Examine the records and identify each line that includes the string "computer". Copy those lines.

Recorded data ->
• • • • • • •

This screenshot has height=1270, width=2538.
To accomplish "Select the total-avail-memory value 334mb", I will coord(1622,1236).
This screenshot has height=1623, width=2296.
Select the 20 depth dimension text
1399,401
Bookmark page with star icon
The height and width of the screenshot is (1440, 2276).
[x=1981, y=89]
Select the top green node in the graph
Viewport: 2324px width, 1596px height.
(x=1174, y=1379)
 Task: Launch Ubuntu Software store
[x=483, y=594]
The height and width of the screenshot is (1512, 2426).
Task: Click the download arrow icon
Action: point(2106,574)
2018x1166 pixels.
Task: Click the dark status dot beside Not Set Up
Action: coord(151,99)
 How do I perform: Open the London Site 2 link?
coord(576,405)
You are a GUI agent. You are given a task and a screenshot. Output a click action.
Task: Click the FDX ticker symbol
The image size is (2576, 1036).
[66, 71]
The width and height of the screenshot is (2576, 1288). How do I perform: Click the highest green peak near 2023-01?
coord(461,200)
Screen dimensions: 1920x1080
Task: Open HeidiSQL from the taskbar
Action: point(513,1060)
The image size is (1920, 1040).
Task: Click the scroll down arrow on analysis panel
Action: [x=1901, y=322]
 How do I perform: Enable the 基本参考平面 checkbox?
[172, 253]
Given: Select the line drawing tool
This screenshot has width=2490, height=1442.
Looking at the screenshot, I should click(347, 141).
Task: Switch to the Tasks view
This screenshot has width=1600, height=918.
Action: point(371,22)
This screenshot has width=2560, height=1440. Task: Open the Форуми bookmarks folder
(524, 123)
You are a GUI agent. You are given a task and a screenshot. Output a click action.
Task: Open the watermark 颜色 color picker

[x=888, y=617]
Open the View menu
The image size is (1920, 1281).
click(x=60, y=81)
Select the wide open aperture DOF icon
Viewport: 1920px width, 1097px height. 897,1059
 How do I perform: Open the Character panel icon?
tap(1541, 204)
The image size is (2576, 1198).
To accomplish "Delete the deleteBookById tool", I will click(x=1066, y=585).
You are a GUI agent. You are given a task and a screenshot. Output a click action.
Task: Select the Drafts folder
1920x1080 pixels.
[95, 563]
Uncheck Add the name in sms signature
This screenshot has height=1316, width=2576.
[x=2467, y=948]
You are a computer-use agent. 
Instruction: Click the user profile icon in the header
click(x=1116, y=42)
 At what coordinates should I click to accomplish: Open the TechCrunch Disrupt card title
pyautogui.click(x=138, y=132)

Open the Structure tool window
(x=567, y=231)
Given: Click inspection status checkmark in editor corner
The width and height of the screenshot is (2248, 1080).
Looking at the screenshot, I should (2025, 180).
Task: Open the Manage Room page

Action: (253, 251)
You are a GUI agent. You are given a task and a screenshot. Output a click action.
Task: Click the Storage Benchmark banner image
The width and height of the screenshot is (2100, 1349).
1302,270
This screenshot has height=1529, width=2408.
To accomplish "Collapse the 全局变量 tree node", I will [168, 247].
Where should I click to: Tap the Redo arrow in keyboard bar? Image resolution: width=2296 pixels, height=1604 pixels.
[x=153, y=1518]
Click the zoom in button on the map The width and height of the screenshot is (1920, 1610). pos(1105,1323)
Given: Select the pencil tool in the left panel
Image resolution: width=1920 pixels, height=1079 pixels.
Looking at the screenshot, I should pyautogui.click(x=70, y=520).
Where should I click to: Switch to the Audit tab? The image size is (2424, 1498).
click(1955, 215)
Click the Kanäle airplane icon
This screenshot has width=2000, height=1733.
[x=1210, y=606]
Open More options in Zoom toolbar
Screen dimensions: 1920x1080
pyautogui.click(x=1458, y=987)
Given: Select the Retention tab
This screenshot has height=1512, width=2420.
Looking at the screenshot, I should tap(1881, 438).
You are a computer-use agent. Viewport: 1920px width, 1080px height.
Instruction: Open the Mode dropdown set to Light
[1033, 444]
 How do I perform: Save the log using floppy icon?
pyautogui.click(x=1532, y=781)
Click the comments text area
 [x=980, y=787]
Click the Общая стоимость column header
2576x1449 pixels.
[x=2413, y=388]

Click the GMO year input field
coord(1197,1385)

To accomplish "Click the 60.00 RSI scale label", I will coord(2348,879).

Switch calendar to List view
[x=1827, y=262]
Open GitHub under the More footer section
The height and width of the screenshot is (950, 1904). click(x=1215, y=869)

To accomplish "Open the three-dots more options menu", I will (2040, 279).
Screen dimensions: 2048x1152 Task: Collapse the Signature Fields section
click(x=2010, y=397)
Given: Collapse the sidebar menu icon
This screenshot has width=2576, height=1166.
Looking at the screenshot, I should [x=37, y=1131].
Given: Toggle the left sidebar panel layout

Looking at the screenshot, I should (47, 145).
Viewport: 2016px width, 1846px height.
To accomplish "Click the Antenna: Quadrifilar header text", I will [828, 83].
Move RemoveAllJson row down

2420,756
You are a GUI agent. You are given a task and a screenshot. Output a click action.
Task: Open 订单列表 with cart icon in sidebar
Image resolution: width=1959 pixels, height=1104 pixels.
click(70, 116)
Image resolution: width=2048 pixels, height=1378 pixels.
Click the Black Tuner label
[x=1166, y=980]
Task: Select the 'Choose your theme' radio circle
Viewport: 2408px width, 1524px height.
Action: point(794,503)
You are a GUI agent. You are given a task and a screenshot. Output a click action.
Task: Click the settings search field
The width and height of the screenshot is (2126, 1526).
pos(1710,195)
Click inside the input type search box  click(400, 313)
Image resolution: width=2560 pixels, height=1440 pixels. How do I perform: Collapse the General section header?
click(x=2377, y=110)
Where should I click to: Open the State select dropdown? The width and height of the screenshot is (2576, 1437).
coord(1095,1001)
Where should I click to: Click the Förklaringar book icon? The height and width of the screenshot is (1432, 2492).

• • • • • • •

EXERCISE SOLUTION ->
You are a computer-use agent. 
You are a computer-use agent. Viewport: 1920px width, 1080px height.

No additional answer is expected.